Recently I showed my GP the article and requested that he carry out the tests mentioned in it. As he was not familiar with some of the tests, he wrote to a consultant, who replied:
1. The intestinal permeability probe is a research procedure and not ready for general use.
2. He has no idea what a blood serum test for gut fermentation products is.
3. The enzyme linked immunosorbant assay (ELISA) test needed something to "search for" and this wasn't noted in the article. D J S, Romsey......
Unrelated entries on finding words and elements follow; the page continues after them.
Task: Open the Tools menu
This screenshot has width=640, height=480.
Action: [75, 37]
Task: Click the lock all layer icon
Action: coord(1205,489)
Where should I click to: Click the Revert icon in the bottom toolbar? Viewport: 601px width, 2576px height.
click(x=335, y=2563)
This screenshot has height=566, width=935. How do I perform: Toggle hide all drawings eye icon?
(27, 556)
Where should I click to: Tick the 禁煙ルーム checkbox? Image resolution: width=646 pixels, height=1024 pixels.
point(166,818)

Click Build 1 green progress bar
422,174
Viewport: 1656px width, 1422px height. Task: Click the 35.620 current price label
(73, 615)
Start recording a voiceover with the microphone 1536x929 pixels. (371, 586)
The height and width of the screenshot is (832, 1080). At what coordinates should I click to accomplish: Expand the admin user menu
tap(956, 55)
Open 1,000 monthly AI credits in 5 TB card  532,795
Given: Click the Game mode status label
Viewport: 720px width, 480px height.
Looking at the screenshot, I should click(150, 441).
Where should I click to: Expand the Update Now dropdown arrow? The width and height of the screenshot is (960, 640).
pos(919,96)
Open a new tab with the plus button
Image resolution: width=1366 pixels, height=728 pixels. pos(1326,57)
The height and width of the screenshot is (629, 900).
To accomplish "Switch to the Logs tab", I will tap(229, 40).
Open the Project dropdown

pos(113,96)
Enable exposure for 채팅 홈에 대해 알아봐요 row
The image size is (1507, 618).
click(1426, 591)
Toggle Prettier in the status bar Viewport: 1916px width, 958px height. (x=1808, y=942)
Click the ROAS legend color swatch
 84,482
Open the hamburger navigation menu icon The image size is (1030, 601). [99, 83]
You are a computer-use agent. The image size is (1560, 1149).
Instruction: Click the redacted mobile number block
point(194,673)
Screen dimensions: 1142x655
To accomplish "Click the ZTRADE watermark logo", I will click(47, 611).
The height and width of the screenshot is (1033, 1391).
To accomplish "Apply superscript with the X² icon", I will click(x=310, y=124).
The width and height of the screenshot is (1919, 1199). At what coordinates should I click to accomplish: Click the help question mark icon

Harald Gaier, who recommended the tests, replies: In the last 10 years, as gut permeability measurement techniques have become simple and highly reliable, they have increasingly been used clinically as screening procedures for instance, to help distinguish between real food allergies and allergy like reactions due to defective intestinal filtration function (Dig Dis, 4: 83-92, 1986).
The gut fermentation test which tests for the appearance of short chain fatty acids, alcohols and other fermentation products in blood plasma caused a variety of invasive organisms in the gut, eg candida albicans, has been available at Biolab in London for five years.
The ELISA/ACT, used for suspected autoimmune, chronic viral or inflammatory disease, tests an individual's reaction to a large number of potential allergens or invasive agents.